ATPS-59: IMPROVING EFFICACY OF BEVACIZUMAB TREATMENT IN GLIOBLASTOMA BY TARGETING HIF1 ALPHA

OBJECTIVE: Glioblastomas (GBM) are highly angiogenic tumors and were initially perceived as good candidates for anti -angiogenic therapy. Bevacuzimab, a monoclonal anti-VEGF antibody, was approved by the FDA in 2009 as monotherapy for recurrent GBM, but recent phase III clinical studies revealed no overall survival benefit, yet with a small improvement on progression free survival. We have recently shown in preclinical GBM models that bevacuzimab treatment increases intratumoral hypoxia with a concomitant up-regulation of HIF 1 alpha. In the present work, we show that the non-psychoactive phytocannabinoid, cannabidiol (CBD) impairs tumor growth in several pre-clinical tumor models. Moreover, we show that CBD down regulates HIF 1 alpha under hypoxic conditions and potentiates the efficacy of anti-angiogenic therapy by inhibiting specific compensatory pathways induced by hypoxia. METHODS: Patient derived GBM spheroids were cultured under hypoxic conditions and treated with CBD. The down regulation of HIF 1 alpha and several of its downstream targets was evaluated. Furthermore GBM spheroids were implanted orthopically in nude rats. The rats were treated with either bevacuzimab, CBD or in combination. Tumor growth was assessed by MR. ¹⁸F-FMISO PET was performed to assess tumor hypoxia.
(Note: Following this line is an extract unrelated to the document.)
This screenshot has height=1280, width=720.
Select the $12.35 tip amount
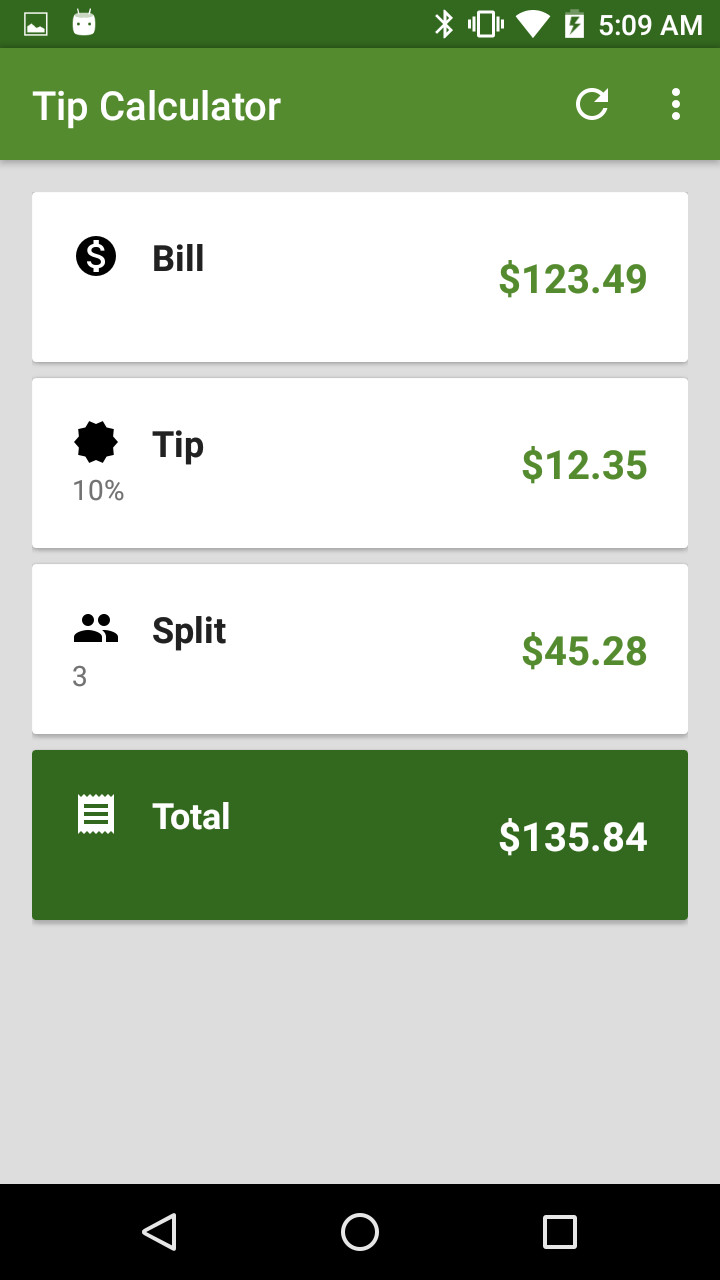point(584,465)
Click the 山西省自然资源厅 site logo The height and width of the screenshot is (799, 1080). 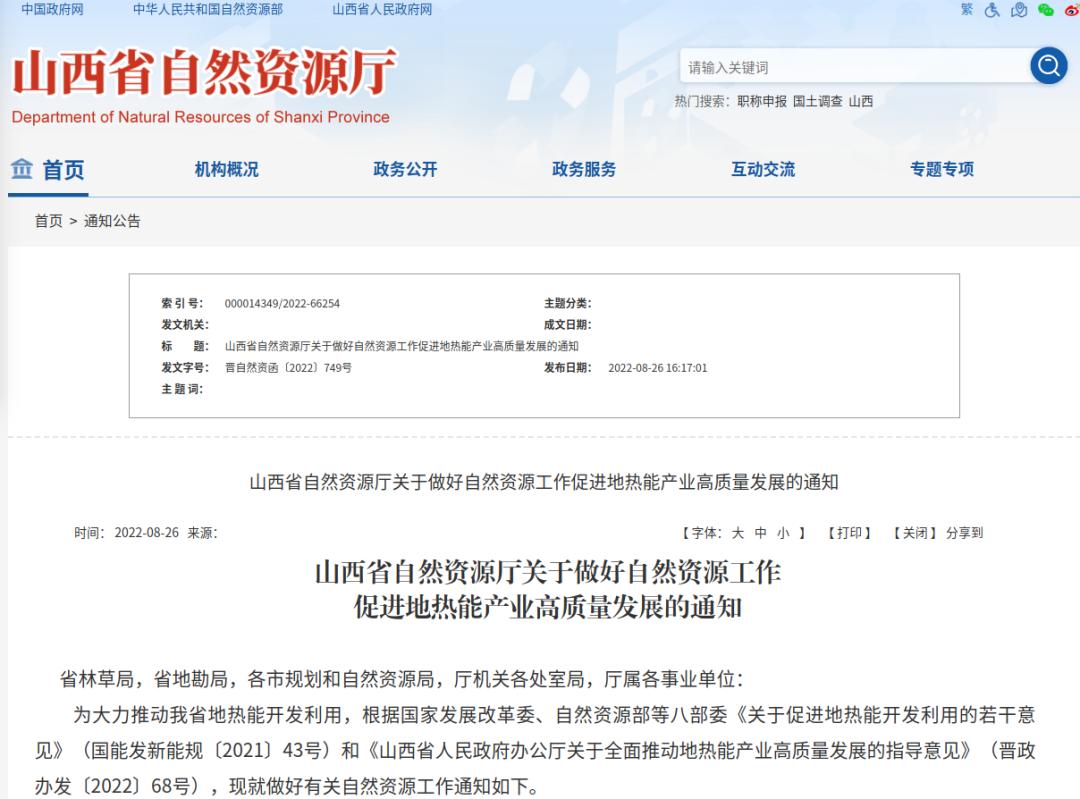(204, 74)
RESULTS/CONCLUSIONS: Our results show that CBD treatment down-regulates HIF 1 alpha under hypoxic conditions in vitro and in vivo. Combination treatment with CBD and bevacuzimab decreases tumor growth and intratumoral hypoxia in clinically relevant human GBM xenograft models. Targeting bevacuzimab induced hypoxia by inhibiting HIF 1 alpha might be a promising combinatorial treatment strategy for the treatment of GBM.